▶ **Instructions for the task**:
Write out word for word each line from the one containing "Task: Open the" through the close of the listing, including both ends. Pictures do not belong in the copy.

START Record set

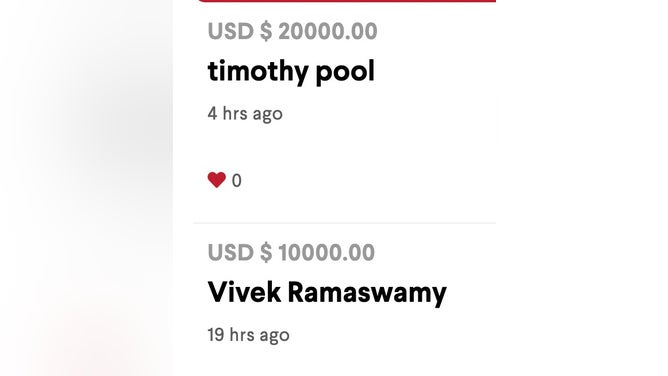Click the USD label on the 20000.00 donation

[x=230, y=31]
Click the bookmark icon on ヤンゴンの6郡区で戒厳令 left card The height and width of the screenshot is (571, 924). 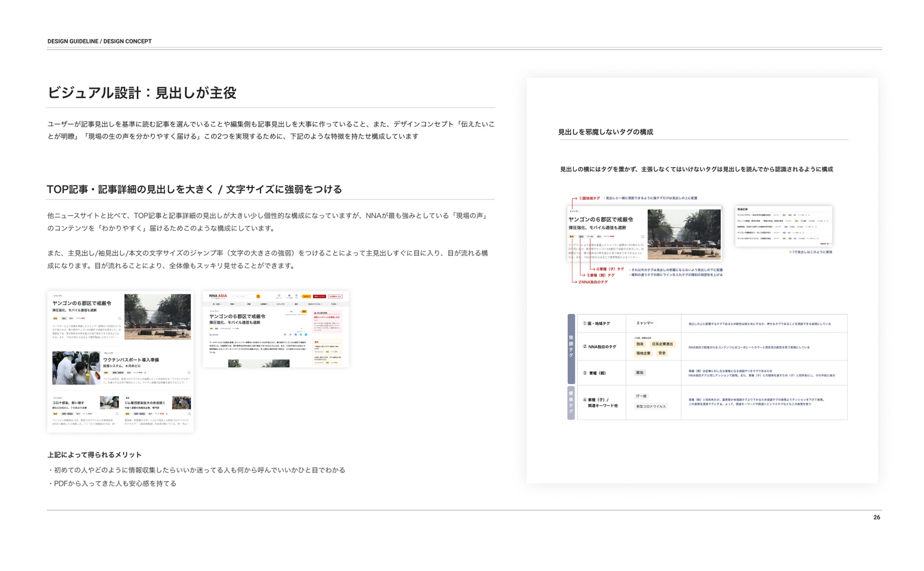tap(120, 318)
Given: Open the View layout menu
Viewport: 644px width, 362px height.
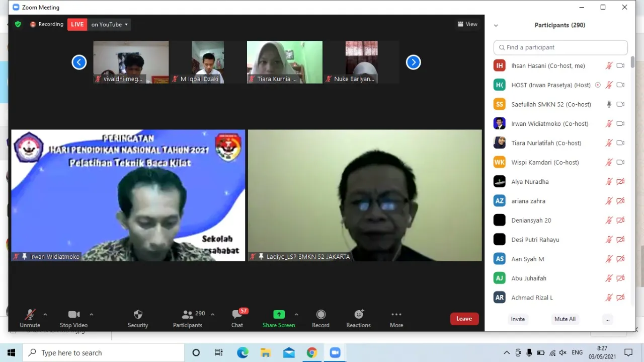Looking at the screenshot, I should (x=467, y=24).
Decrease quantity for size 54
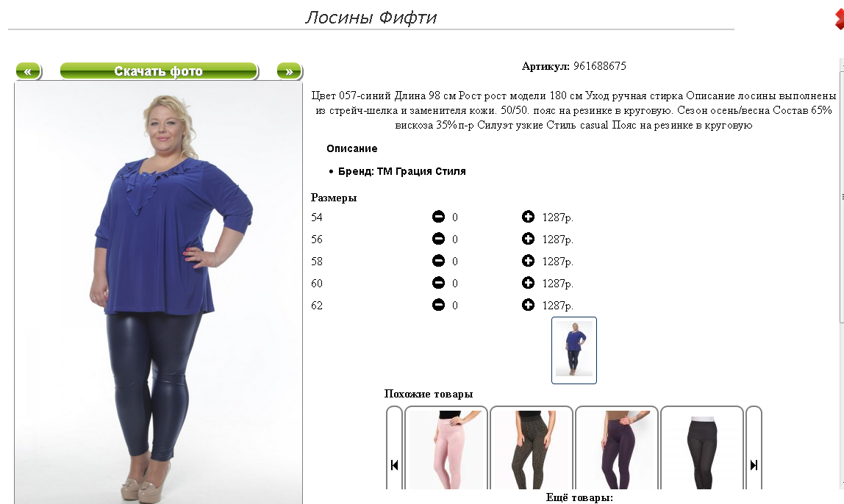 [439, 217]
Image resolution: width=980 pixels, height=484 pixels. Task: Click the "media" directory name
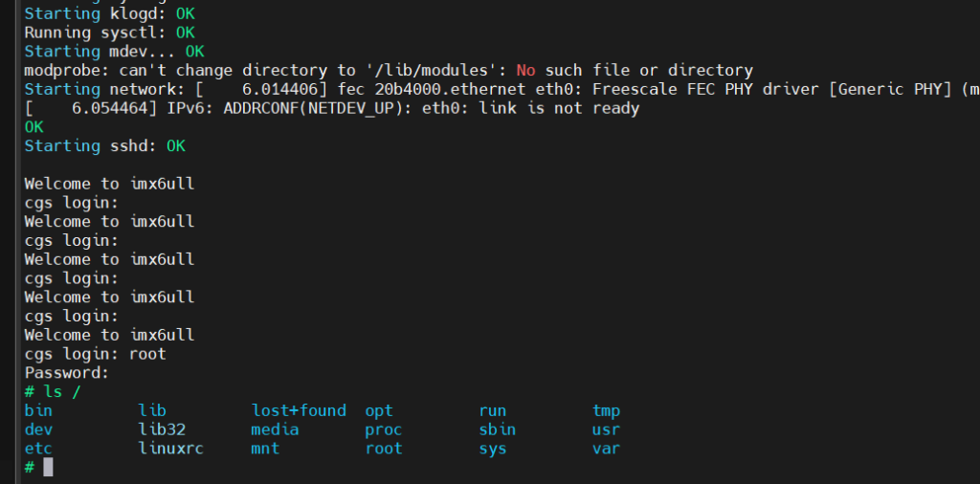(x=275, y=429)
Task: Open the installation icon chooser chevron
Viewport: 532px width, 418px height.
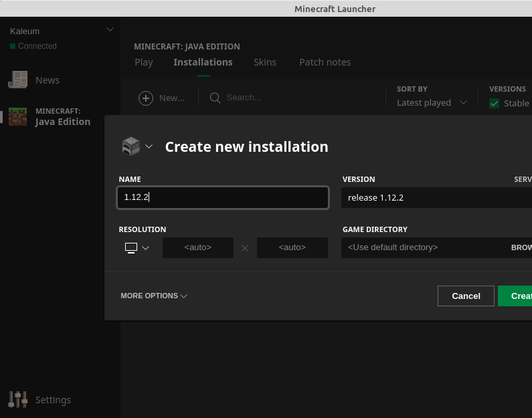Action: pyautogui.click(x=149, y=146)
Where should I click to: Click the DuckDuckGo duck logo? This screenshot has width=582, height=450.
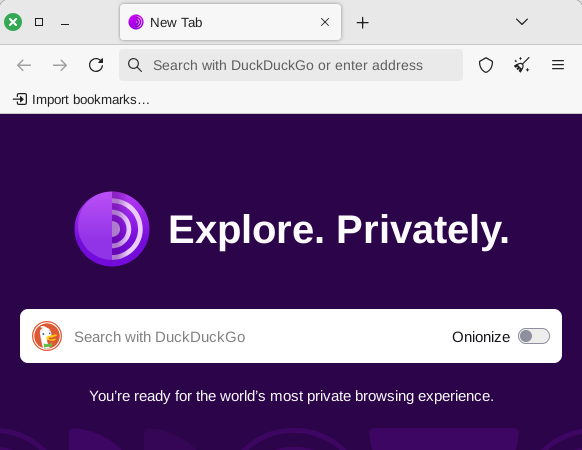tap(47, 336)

END Record set

▶ **Response below**:
Task: Open the installation icon chooser chevron
Viewport: 532px width, 418px height.
Action: pyautogui.click(x=149, y=146)
Where should I click to: Click the DuckDuckGo duck logo? This screenshot has width=582, height=450.
tap(47, 336)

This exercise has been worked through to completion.